The Notre Dame question

Table of Contents
History rhymes#
Over the past few months, we’ve been witnessing a genuine revolution driven by AI. Tasks that until recently required skilled humans can now be performed by AI in a fraction of the time and cost. This white-collar revolution isn’t without echoes of the blue-collar revolution that transformed the world centuries ago.
The industrial revolution#
Starting around 1760, machines began replacing skilled craftsmen—weavers and spinners who had spent years mastering their trade.
Early machines actually produced inferior goods—spinning jenny thread was weaker than hand-spun yarn. But machines improved rapidly, and within two decades were producing thread that was finer, stronger, and more uniform than anything a human could make. Consistency became the machine’s greatest advantage: handcraft varied by craftsman, but machines delivered predictable results every time.
The speed differential was brutal. A single operator could manage over a thousand spindles where a craftsman had managed one. The economic logic was inescapable. Prices dropped 60-70%. Demand exploded. What once required master craftsmen could now be done by semi-skilled operators.
The transition took 60-80 years to stabilize. Brutal as it was, multiple generations had time to adapt—children grew up in a world their parents had learned to navigate.
The AI revolution#
Now consider what’s happening with AI.
The pattern looks familiar. Early AI output was often worse than human work—hallucinations, errors, confidently wrong answers. But improvement has been breathtakingly fast. In late 2024, we had basic code completion. By early 2026, we have autonomous agent swarms tackling complex tasks. The quality gap is closing at a pace the Industrial Revolution never saw.
The speed advantage is comparable or greater. What took a developer hours can now take minutes. What took days can take hours. And unlike the spinning jenny, AI doesn’t just do one task faster—it accelerates across an enormous range of knowledge work: writing, coding, analysis, design, research.
Costs are dropping. Demand is exploding. Knowledge work that once required expensive experts is becoming accessible to anyone with a subscription. The democratization is real.
But the revolutions diverge on one crucial point: the Industrial Revolution took 60-80 years to stabilize. The AI revolution is moving perhaps a thousand times faster. We’re not talking about generations of adjustment—we’re talking about years, maybe months.
And the breadth is staggering. The Industrial Revolution primarily affected manual labor in specific industries—textiles, manufacturing, agriculture. The AI revolution touches nearly every white-collar profession simultaneously: software, law, medicine, finance, design, writing, research. There’s nowhere to pivot to.
The return to craftsmanship#
Two centuries after machines won, we’re seeing a quiet revival. Craft beer, handmade furniture, bespoke clothing—people pay premium prices for human touch, even when machine-made is technically superior. Etsy built a billion-dollar business on it.
But the real test came when Notre Dame burned in 2019.

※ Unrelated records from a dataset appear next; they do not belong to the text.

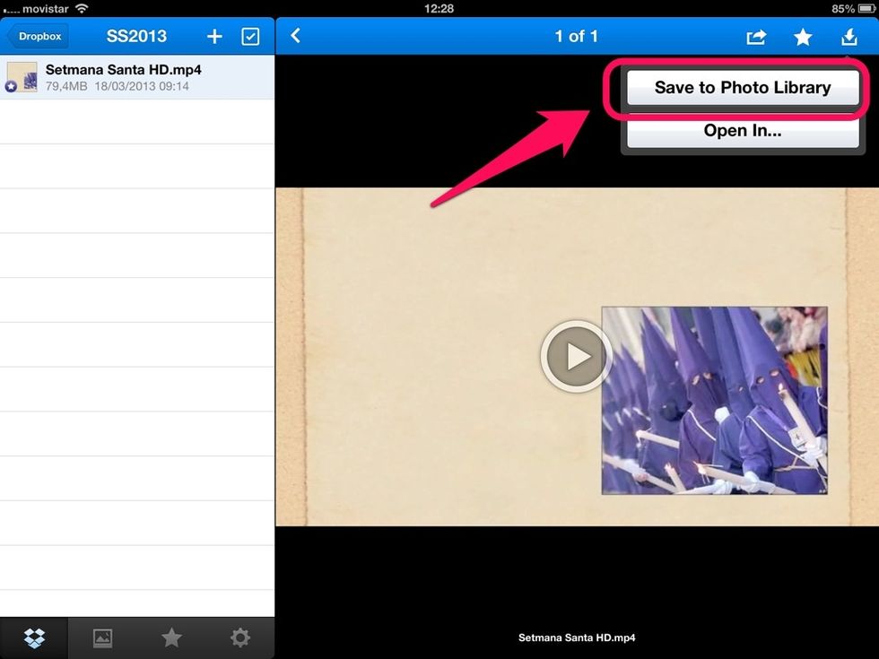
Task: Open Setmana Santa HD.mp4 file row
Action: tap(136, 77)
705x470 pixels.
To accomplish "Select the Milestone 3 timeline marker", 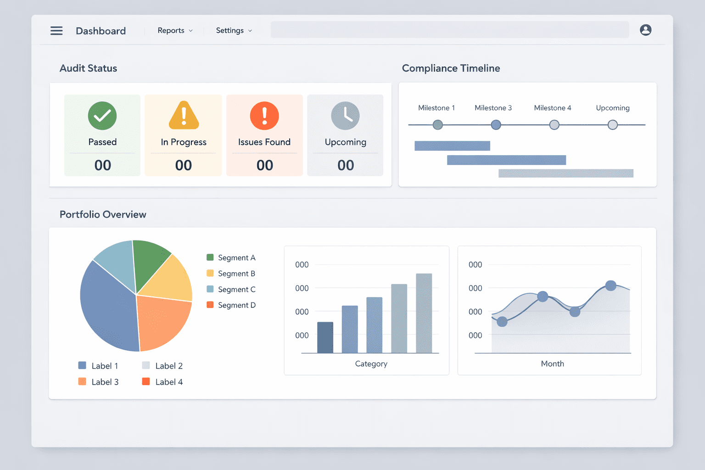I will coord(496,124).
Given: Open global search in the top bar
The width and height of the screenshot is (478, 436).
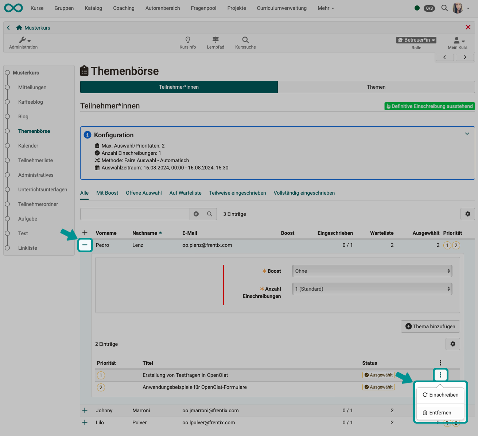Looking at the screenshot, I should pyautogui.click(x=444, y=8).
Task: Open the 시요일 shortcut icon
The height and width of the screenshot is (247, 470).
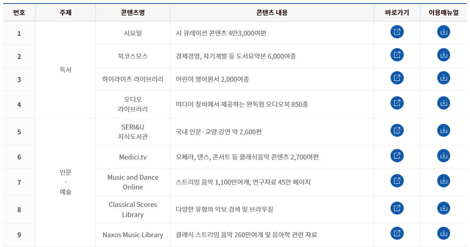Action: [x=396, y=31]
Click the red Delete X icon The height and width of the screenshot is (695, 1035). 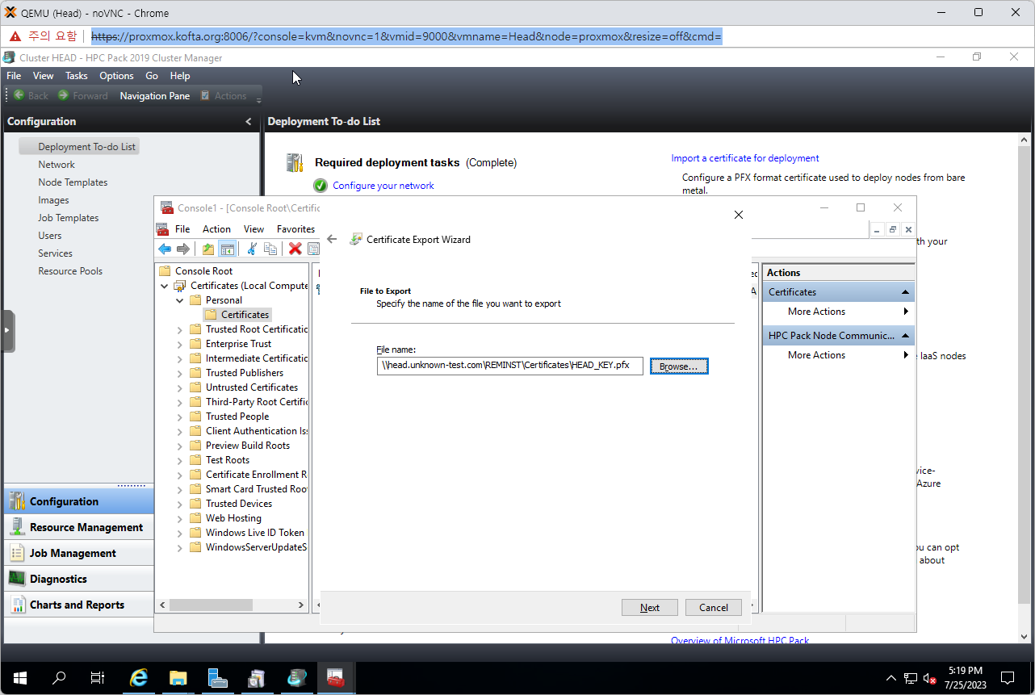click(x=295, y=249)
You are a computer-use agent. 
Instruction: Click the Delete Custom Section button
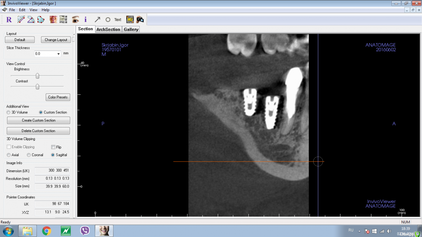point(38,131)
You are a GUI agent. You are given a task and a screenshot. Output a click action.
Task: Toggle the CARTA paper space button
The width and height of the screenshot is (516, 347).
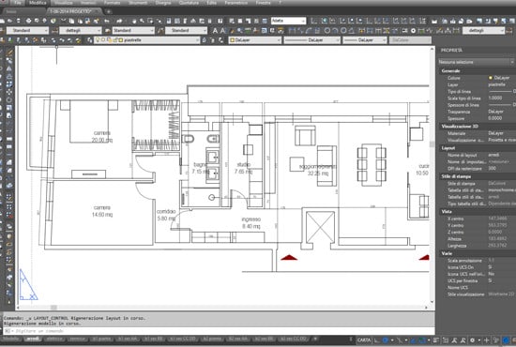tap(364, 340)
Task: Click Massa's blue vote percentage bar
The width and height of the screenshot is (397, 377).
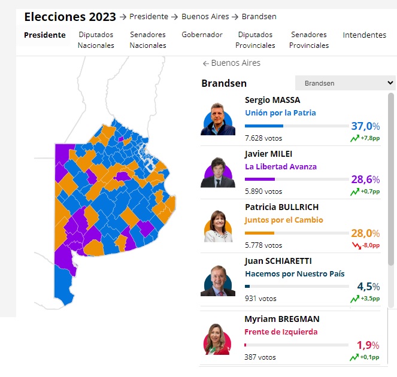Action: point(264,126)
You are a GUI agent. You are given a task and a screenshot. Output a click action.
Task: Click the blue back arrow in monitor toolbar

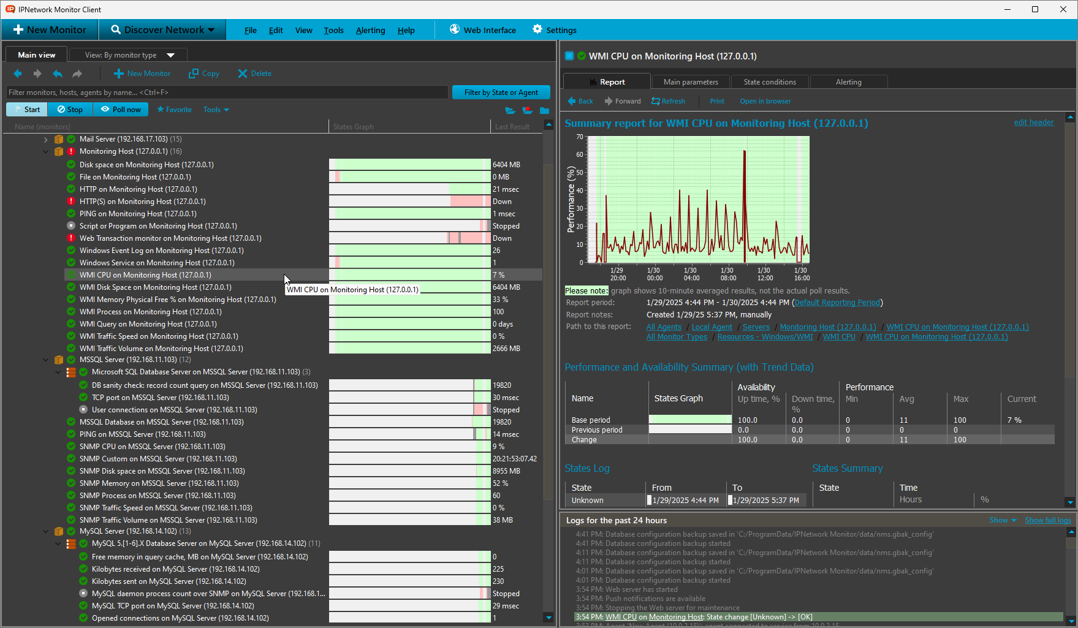pos(18,74)
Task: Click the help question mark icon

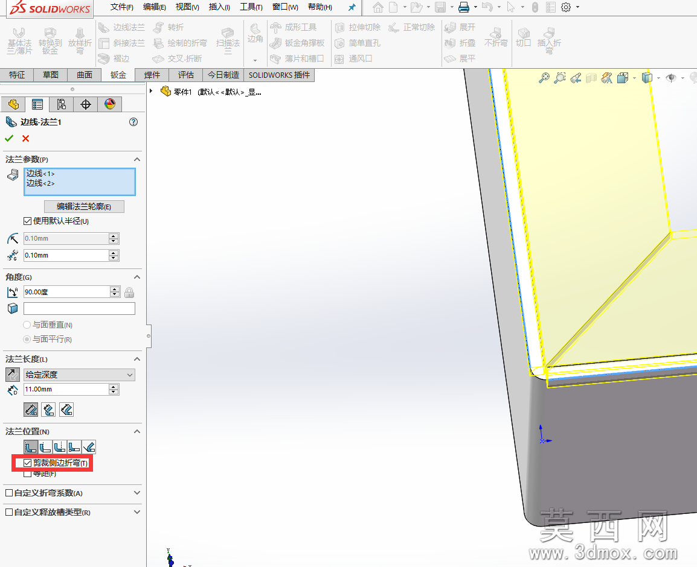Action: click(133, 122)

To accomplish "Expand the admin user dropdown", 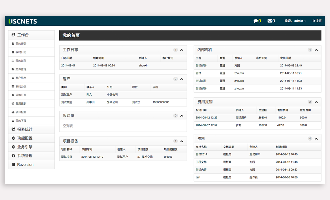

To rebuild the cathedral, France needed stonemasons who understood centuries-old methods, stained glass artisans, master roofers for lead work. They had to recruit 2,000 skilled workers, including 60 master carpenters from around the world.
Machines couldn’t do the work. After 850 years of settlement, nothing in the cathedral was level or straight. The craftsmen had to “reproduce all of the deformations that had accumulated over eight centuries.” No algorithm could handle that. The skills had nearly died—and when they were needed, the world had to scramble.
Minds, not hands#
The Industrial Revolution threatened livelihoods. The AI revolution may threaten something deeper.
Manual skills took humanity hundreds, perhaps thousands of years to develop. But thinking—the capacity for reason, abstraction, creativity—took millions of years of evolution. And unlike a muscle that can rest, the mind requires constant stimulation to stay sharp. That’s precisely what AI threatens to take away—something I’ve explored in how developers learn and its AI sequel.
There’s another difference. Much of our manual knowledge could be written down, preserved, taught. Our intellectual potential is harder to capture. It’s not just what we know—it’s our capacity to generate new knowledge. That’s not so easily stored.
And here’s the troubling part: AI needs material to learn from. It has already absorbed virtually everything humanity has ever produced. Now it increasingly trains on content it generates itself—a kind of intellectual inbreeding whose outcome we can predict all too well.
The first revolution spanned generations. This one is moving in months. It’s faster, broader, and more intimate—it touches not our hands but our minds.
The question is no longer just economic. It may be existential.
The question isn’t whether AI will transform knowledge work—it already is. The question is whether we’ll preserve the deep expertise we might desperately need later.
Notre Dame needed craftsmen no machine could replace. Someday, we may (dare I say will?) face problems that need thinking no AI can replicate—work that requires feeling the problem, adapting to its irregularities, leaving human traces in the solution.
Will those craftsmen still exist? Or will we discover, too late, that the skills have died?
That’s the Notre Dame question. And unlike the cathedral, we might not get five years to find the answer.